Similar to PyOxidizer, we also have to pre-generate a list of plugins for PyInstaller.

Example usage of PyInstaller with acquire:

$ pip install pyinstaller
$ target-build-pluginlist > /path/to/src/dissect.target/dissect/target/plugins/_pluginlist.py
$ pyinstaller /path/to/src/acquire/acquire.py --hidden-import dissect --collect-submodules dissect --onefile

This is again a very basic example.
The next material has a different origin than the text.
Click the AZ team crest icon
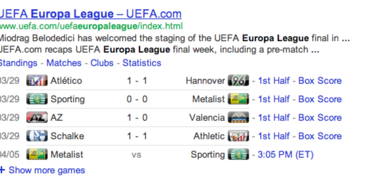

More optimized PyInstaller builds are left as an exercise to the reader.

Usage

acquire - CLI interface

acquire [-h] [-o OUTPUT | -of OUTPUT_FILE] [-ot {tar,dir,zip}] [--compress | --no-compress]
        [--compress-method {lzma,gzip,deflate,bzip2,xz}] [--encrypt | --no-encrypt]
        [--gui [GUI]] [-l LOG] [-L LOADER] [-p {full,default,minimal,none}]
        [--volatile-profile {full,default,none}] [-f FILE] [-d DIRECTORY] [-g GLOB]
        [--disable-report] [--child CHILD] [--children | --no-children]
        [--skip-parent | --no-skip-parent] [--force-fallback | --no-force-fallback]
        [--fallback | --no-fallback] [-u | --auto-upload | --no-auto-upload]
        [--upload UPLOAD [UPLOAD ...]] [--no-proxy] [-K KEYCHAIN_FILE] [-Kv KEYCHAIN_VALUE]
        [--sys | --no-sys] [--proc | --no-proc] [--proc-net | --no-proc-net]
        [-n | --ntfs | --no-ntfs] [-r | --registry | --no-registry]
        [--netstat | --no-netstat] [--devices | --no-devices]
        [--win-processes | --no-win-processes] [--win-proc-env | --no-win-proc-env]
        [--win-arp-cache | --no-win-arp-cache] [--win-rdp-sessions | --no-win-rdp-sessions]
        [--winpmem | --no-winpmem] [--winmem-files | --no-winmem-files]
        [-e | --eventlogs | --no-eventlogs] [-t | --tasks | --no-tasks]
        [-ad | --active-directory | --no-active-directory] [-nt | --ntds | --no-ntds]
        [--etl | --no-etl] [--recents | --no-recents] [--startup | --no-startup]
        [--data-files | --no-data-files] [--large-files | --no-large-files]
        [--recyclebin | --no-recyclebin] [--drivers | --no-drivers]
        [--exchange | --no-exchange] [--mssql | --no-mssql] [--iis | --no-iis]
        [--prefetch | --no-prefetch] [--appcompat | --no-appcompat] [--pca | --no-pca]
        [--syscache | --no-syscache] [--win-notifications | --no-win-notifications]
        [--bits | --no-bits] [--wbem | --no-wbem] [--dhcp | --no-dhcp] [--dns | --no-dns]
        [--win-dns-cache | --no-win-dns-cache] [--powershell | --no-powershell]
        [--thumbnail-cache | --no-thumbnail-cache] [--text-editor | --no-text-editor]
        [--misc | --no-misc] [--av | --no-av] [--quarantined | --no-quarantined]
        [--edr | --no-edr] [--history | --no-history] [--remoteaccess | --no-remoteaccess]
        [--webhosting | --no-webhosting] [--wer | --no-wer] [--etc | --no-etc]
        [--boot | --no-boot] [--home | --no-home] [--private-keys | --no-private-keys]
        [--ssh | --no-ssh] [--docker | --no-docker] [--var | --no-var] [--bsd | --no-bsd]
        [--osx | --no-osx] [--osx-applications-info | --no-osx-applications-info]
        [--bootbanks | --no-bootbanks] [--esxi | --no-esxi] [--vmfs | --no-vmfs]
        [--activities-cache | --no-activities-cache] [--glob-to-hash GLOB_TO_HASH]
        [--ext-to-hash EXT_TO_HASH] [--dir-to-hash DIR_TO_HASH]
        [--hash-func {md5,sha1,sha256}] [--hashes | --no-hashes]
        [--handle-types [{ALPC Port,Callback,Desktop,Device,Directory,Driver,EtwRegistration,Event,File,FilterConnectionPort,IoCompletion,IRTimer,Job,Key,KeyedEvent,Mutant,Mutex,Partition,Process,Section,Session,Semaphore,SymbolicLink,Timer,Thread,Token,TpWorkerFactory,Type,WaitCompletionPacket,WindowStation,Unknown} ...]]
        [--handles | --no-handles] [-v]
        [TARGETS ...]

acquire positional arguments

  • TARGETS - Targets to load (default: ['local'])

acquire optional arguments

If no target is specified, 'local' is used.

If no options are given, the collection profile 'default' is used.